T. Allen Lawson might be the consummate tree-hugger. Not in a pejorative sense, but in the sense that he intimately knows a tree’s lines and curves, colors and predilections. And he painstakingly commits his observations to canvas.
“I’ve always loved trees. I’ve done very little figurative work, but I will do a portrait of a tree like someone would do a portrait of a figure,” said the nationally renowned landscape painter, who spent time in the late 1980s developing his painting technique and artistic vision at the Lyme Academy College of Fine Arts, now part of the University of New Haven.
Nearly 30 years later, with his vision and reputation firmly established, he returned to the Academy last summer to lead a five-day intensive en plein air, or open-air painting, workshop titled “Painting with a Purpose.” The session was fully subscribed within 24 hours, drawing 14 seasoned and relatively new painters from the region and from as far away as California, Kentucky and Colorado.
Lawson spoke about the importance of doing thumbnail sketches of their subject to establish a hierarchy prior to laying down color on canvas.
They then visited multiple sites in and around Old Lyme, witnessing the same natural beauty artists living in Miss Florence Griswold’s boarding house had discovered at the turn of the century. These predecessors became known as the Lyme Art Colony, a leading center of American Impressionism in this country, a stirring legacy to follow.
Born in and raised in Sheridan, Wyo., Lawson first came to the Academy in 1986, where he studied for a year and a half. He encountered a strong sense of community at the school and within the town itself. With no formal housing as there is today, he lived in a house at White Sands Beach, where freshly baked pies would regularly appear on the stoop. Invitations to dinner with local families were also commonplace. He has also studied at the College of Santa Fe (now Santa Fe University of Art and Design), and the American Academy of Art in Chicago.
“All of my studies over the last 30 years have led me to believe there’s a big difference between an artist and a painter, regardless of the subject matter, the style it’s painted in or level of finish,” Lawson said. “What all artists have is an emotional connection with the subject matter, whether a still life, a landscape, a figurative or an industrial scene.”
After Lyme, Lawson joined longtime friend and fellow artist Geoff Parker in a three-year project, during which the pair retraced the route of Lewis and Clark depicting sites along the trail as they appear today.

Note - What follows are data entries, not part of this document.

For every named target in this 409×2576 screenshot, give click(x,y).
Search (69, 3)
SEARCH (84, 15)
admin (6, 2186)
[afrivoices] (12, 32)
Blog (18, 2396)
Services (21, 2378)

In July 2005, he shared the results of that undertaking with Lyme Academy in a show titled “Capturing the Missouri: Lewis and Clark Revisited.”

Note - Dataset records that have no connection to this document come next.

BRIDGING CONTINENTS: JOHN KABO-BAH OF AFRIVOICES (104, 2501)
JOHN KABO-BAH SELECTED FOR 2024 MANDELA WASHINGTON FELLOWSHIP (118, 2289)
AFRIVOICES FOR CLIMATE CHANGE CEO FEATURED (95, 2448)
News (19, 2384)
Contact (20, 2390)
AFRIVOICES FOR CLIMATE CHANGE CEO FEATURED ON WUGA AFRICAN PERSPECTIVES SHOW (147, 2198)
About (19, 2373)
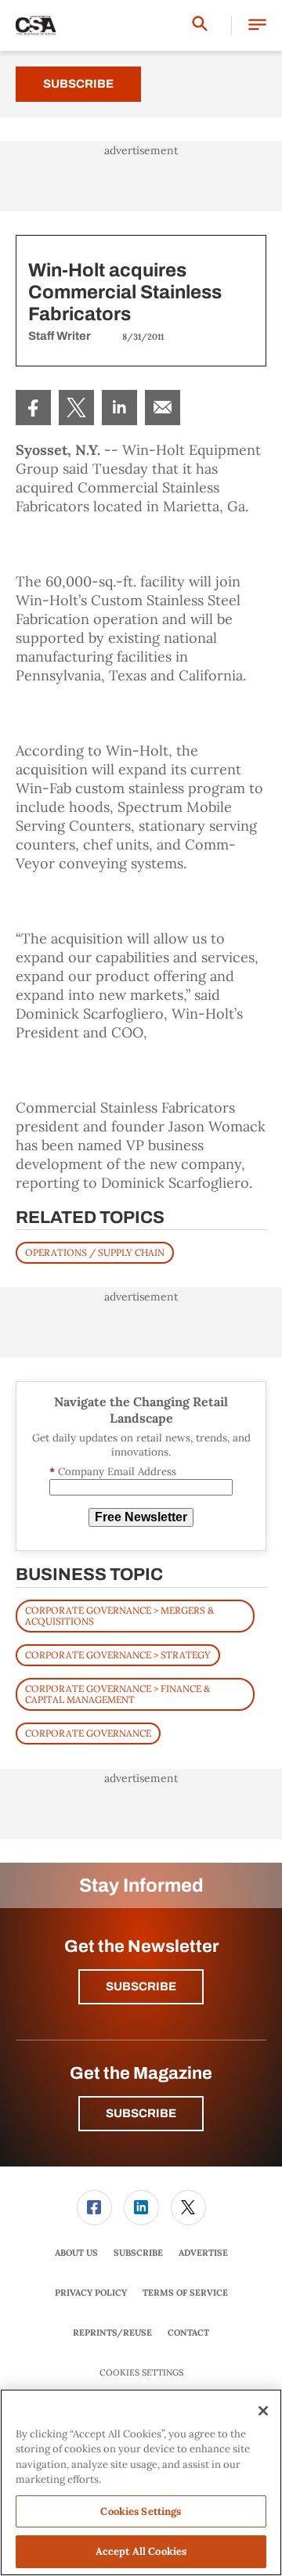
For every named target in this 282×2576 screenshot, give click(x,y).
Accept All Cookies (141, 2551)
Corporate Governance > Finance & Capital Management (117, 1694)
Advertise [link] (203, 2252)
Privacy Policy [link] (91, 2292)
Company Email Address (112, 1471)
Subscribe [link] (138, 2252)
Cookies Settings (141, 2373)
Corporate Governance (88, 1733)
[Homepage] (36, 25)
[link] (33, 407)
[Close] (263, 2411)
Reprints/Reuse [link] (112, 2332)
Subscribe (78, 84)
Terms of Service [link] (185, 2292)
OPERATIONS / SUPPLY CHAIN (94, 1252)
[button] (257, 25)
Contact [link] (188, 2332)
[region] (141, 2482)
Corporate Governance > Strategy (118, 1655)
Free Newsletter (141, 1517)
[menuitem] (33, 407)
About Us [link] (76, 2252)
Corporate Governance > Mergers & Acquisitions (119, 1615)
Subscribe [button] (141, 1986)
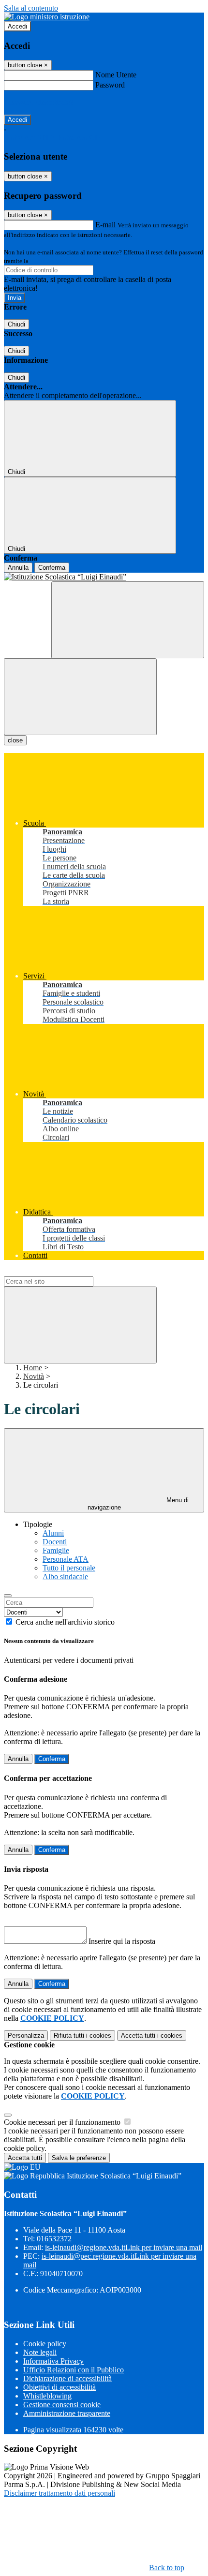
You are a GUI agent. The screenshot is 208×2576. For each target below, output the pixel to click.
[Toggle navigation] (80, 696)
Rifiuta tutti (82, 2035)
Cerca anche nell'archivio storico (65, 1622)
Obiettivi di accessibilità (59, 2387)
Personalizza (26, 2035)
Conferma (51, 567)
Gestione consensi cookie (62, 2404)
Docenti (55, 1542)
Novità (33, 1376)
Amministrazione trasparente (66, 2413)
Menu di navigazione (138, 1503)
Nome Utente (115, 75)
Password (110, 85)
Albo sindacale (65, 1576)
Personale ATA (66, 1559)
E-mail (105, 225)
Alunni (53, 1533)
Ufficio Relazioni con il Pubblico (73, 2370)
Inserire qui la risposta (122, 1941)
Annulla (18, 567)
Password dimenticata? (39, 102)
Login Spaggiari (51, 261)
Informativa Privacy (53, 2361)
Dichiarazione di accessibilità (67, 2378)
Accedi (17, 26)
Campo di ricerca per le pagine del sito (62, 1272)
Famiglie (56, 1550)
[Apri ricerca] (127, 619)
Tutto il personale (69, 1568)
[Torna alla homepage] (104, 577)
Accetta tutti (151, 2035)
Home (32, 1367)
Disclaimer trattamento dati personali (59, 2493)
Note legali (40, 2352)
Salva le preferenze (79, 2157)
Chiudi (16, 324)
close (15, 740)
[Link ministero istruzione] (46, 17)
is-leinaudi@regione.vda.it (123, 2247)
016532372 (54, 2239)
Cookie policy (44, 2343)
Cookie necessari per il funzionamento (63, 2122)
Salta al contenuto (31, 8)
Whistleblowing (47, 2396)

His work is in many permanent collections, including the Denver Art Museum; the Farnsworth Art Museum and the Portland Museum of Art, both in Maine; and the Yale University Art Gallery.
Lawson’s distinctions also include creating the White House holiday card in 2008. It depicts a view from the Truman Balcony and shows the Washington Monument and Jefferson Memorial in the distance.
Although he’s been at his craft for more than three decades, the work, he says, doesn’t get easier. “Painting to me is very difficult, and continues to get more challenging, not easier,” he said. “I would like to think it’s because I continue to attempt different approaches and different subject matter.”
“We are the worst judges of our own work in our own time,” he continued. “It takes 40, 50 or 60 years for things to settle. The next generation will decide what’s art and what’s not.”